### Try it
All lines holding the string "computer" should be copied from the data below.

### Data records

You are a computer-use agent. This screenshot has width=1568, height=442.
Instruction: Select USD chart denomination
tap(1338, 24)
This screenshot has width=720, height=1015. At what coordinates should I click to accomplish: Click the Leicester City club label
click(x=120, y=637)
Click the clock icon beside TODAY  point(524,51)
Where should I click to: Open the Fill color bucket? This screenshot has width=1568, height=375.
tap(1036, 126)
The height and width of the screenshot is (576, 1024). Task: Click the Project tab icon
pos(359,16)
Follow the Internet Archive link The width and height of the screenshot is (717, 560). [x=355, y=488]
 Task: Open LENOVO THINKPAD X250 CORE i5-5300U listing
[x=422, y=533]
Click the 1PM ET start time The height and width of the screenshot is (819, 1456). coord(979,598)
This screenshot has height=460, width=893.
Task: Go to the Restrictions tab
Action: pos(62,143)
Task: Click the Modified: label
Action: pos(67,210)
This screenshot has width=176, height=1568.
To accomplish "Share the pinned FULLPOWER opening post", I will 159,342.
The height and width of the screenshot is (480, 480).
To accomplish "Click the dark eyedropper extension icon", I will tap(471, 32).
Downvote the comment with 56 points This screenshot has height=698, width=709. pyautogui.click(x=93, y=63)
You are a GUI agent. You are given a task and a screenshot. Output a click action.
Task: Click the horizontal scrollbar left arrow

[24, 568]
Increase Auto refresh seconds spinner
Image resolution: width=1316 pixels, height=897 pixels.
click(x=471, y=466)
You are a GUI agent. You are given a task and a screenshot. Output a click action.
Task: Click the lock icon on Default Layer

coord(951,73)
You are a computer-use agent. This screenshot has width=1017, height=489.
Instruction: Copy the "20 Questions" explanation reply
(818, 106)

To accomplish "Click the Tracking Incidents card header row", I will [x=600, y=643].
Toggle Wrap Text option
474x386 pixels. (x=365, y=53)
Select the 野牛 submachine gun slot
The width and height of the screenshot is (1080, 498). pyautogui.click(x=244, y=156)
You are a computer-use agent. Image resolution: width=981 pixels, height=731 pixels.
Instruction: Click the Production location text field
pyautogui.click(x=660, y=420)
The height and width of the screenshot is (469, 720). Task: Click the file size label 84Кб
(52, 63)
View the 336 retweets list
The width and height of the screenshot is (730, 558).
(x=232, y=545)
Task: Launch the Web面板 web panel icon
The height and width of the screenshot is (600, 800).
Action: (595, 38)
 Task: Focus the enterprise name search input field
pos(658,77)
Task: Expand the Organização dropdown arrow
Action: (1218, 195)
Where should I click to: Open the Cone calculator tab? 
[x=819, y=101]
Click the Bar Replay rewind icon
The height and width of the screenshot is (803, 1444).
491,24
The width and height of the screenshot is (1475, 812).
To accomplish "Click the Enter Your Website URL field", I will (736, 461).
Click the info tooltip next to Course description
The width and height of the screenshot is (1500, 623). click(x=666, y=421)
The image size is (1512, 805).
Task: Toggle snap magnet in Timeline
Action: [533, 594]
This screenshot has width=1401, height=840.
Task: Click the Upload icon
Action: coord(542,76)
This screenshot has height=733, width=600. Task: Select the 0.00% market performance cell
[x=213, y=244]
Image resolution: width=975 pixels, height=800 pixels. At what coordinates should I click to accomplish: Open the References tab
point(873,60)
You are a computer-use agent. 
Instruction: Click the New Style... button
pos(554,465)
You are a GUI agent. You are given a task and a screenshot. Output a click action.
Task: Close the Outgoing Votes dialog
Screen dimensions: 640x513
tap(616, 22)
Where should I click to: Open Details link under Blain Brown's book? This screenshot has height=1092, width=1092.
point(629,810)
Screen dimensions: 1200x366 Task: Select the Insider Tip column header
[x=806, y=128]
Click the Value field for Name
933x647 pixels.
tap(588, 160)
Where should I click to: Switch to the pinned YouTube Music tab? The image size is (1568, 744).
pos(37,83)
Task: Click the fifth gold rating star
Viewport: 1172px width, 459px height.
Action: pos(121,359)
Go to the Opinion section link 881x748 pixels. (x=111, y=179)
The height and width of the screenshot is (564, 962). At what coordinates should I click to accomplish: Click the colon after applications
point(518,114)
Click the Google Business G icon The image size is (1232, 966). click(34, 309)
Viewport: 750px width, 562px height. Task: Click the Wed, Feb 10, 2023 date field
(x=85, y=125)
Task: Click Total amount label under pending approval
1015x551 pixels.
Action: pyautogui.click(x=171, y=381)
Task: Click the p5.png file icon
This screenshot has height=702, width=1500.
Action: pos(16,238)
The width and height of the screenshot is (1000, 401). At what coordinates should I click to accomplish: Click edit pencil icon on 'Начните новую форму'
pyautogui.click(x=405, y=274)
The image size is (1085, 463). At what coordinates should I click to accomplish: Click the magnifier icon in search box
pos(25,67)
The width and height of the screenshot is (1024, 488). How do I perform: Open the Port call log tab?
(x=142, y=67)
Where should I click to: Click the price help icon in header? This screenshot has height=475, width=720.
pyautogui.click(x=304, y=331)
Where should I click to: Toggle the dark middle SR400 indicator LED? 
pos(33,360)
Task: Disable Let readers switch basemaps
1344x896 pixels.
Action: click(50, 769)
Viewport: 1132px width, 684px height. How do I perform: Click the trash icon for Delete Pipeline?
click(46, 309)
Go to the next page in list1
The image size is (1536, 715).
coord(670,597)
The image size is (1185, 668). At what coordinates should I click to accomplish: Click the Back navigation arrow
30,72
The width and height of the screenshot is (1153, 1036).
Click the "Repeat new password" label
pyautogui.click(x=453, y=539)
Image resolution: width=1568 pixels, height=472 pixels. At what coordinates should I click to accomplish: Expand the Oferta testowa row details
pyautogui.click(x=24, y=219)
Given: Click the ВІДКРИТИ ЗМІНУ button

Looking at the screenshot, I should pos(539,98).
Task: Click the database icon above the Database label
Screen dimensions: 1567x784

### Response area
You are a computer-use agent. This screenshot has width=1568, height=442.
You are a computer-use agent. This screenshot has width=1017, height=489.
You are a computer-use agent. Image resolution: width=981 pixels, height=731 pixels.
You are a computer-use agent. 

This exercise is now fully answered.